Ma da più di 7 anni i ragazzi non sono mai riusciti a fare sport per stare bene con altri ragazzi fuori dal campo. Il campo dove noi abitiamo è privo di mezzi pubblici e situato in una zona che non ha transito ai pedoni. Infatti, per prendere l'autobus bisogna andare 7 chilometri avanti, una fermata nei pressi del bar di Monte d'oro e una a Tor dè Cenci, a 17 chilometri da dove abitiamo.

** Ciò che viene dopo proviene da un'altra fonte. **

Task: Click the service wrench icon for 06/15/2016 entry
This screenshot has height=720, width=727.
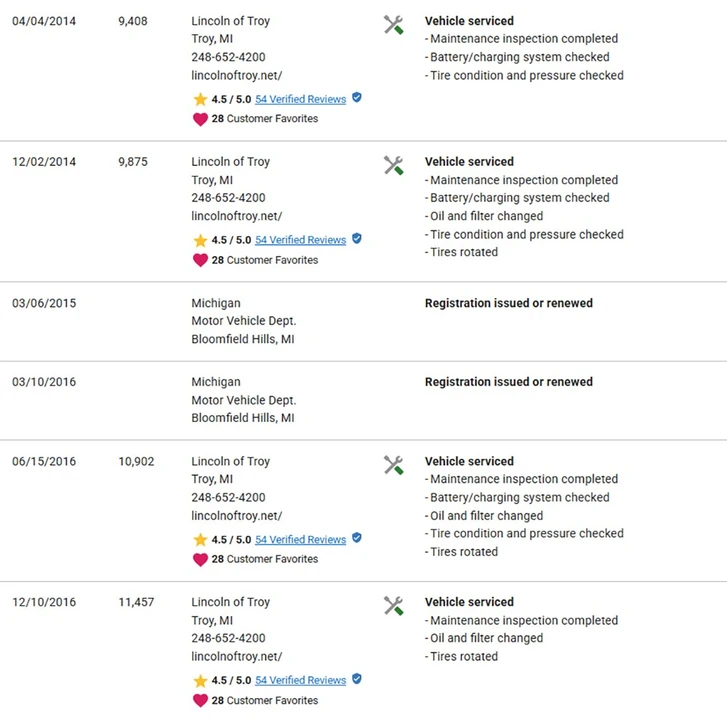Action: point(394,465)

I ragazzi qualche volta giocano a calcio nel campo e a volte può succedere che si facciano male. Questo perché non abbiamo un campo sportivo dove giocare nel nostro campo. Ci sono più di 600 ragazzi e ragazze che non fanno sport, ma più della metà vorrebbe farlo. Ma non riescono perché non hanno un mezzo per andare a praticare qualche attività sportiva. Ecco perche abbiamo costituito l'associazione Sporting Rom che vuole promuovere lo sport di base,la democrazia sportiva e la partecipazione dei giovani rom nello sport, così da riuscire ad integrasi con altri ragazzi nella società.

L'associazione Sporting Rom nella manifestazione podistica organizzata dall'UISP il 15 aprile, Vivicittà, parteciperà come organizzatrice della gara non competitiva di 4 chilometri. Parte del ricavato servirà per contribuire all'acquisto di un pulmino a 9 posti per accompagnare i ragazzi a fare attività sportive, visto che sono molti gli impianti sportivi comunali del XII municipio che vogliono ospitarci.

Per noi rom sarebbe fondamentale avere un pulmino perché siamo convinti che lo sport sia un importante forma di aggregazione e integrazione.